*What the exercise asks*. Below are some records. Say how many of their lines include the string "Facebook", giving only the number.

(Excerpts from a dataset)

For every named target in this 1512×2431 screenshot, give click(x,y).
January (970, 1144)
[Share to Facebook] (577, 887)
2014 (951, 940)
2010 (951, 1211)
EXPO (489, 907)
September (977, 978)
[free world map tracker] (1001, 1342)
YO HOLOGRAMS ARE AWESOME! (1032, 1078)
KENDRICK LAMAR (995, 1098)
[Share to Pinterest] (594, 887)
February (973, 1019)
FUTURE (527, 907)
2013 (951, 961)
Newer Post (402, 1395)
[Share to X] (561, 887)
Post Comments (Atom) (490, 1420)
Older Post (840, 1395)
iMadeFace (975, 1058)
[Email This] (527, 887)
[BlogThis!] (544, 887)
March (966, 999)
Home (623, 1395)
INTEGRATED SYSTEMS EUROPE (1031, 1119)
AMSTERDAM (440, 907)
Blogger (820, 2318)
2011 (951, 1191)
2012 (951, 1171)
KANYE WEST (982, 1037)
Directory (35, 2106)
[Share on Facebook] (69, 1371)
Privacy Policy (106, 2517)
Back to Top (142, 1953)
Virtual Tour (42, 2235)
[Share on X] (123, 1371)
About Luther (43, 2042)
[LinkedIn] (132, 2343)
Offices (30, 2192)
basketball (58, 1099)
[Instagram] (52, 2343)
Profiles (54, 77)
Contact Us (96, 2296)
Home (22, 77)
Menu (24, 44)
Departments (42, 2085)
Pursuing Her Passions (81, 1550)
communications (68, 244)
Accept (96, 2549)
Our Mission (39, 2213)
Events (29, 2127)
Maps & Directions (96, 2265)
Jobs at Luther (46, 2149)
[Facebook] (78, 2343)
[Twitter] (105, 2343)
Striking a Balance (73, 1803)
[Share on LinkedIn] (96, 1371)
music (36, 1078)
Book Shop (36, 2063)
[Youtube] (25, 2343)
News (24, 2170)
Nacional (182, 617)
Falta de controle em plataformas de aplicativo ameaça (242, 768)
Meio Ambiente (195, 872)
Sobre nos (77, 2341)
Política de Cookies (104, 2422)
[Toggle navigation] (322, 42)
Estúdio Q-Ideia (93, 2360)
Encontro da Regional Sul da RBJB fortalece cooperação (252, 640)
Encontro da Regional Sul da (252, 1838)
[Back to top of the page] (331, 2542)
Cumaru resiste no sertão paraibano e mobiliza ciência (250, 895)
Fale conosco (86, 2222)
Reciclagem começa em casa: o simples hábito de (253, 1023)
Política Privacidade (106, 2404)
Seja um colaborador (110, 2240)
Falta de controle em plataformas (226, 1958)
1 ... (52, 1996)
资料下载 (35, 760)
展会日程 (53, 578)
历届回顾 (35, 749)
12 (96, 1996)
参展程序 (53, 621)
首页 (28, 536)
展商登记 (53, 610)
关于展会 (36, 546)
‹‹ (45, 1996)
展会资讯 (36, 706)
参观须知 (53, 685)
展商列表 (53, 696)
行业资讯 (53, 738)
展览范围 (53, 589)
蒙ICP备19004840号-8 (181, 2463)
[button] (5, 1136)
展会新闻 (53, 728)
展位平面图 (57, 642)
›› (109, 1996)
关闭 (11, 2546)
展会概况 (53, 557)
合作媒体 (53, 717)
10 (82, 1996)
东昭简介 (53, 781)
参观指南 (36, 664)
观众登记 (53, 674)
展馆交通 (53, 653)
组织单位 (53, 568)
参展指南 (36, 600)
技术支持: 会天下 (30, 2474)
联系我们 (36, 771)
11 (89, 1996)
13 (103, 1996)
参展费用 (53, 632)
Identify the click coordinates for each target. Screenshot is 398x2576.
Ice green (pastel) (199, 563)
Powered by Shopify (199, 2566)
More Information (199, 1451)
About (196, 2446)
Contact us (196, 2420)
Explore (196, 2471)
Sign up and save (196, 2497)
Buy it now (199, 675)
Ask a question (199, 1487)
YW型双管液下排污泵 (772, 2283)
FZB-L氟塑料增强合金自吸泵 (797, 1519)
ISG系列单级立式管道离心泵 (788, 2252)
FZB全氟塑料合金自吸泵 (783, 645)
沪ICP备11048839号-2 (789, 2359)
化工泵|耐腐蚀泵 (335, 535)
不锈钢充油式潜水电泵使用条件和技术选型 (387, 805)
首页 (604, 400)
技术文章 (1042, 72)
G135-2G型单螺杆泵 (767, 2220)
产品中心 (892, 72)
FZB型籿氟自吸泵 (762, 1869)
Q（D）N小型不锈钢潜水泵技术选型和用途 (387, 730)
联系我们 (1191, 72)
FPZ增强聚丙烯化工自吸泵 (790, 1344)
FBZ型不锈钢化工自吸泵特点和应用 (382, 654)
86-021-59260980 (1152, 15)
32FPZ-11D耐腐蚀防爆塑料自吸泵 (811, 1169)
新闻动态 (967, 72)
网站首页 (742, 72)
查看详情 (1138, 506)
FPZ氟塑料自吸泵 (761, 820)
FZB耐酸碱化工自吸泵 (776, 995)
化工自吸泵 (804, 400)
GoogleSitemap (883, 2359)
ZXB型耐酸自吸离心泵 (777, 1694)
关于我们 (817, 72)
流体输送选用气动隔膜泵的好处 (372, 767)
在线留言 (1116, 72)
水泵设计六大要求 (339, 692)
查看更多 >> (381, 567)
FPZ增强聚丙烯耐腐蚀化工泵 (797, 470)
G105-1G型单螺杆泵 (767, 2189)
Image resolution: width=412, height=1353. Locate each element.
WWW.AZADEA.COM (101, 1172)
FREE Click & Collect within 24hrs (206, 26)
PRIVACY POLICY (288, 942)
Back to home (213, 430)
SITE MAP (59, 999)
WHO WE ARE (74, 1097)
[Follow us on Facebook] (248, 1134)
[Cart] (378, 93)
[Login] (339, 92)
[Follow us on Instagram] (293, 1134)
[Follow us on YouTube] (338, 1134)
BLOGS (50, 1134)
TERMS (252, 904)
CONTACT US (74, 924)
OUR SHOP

*Task solution*. 4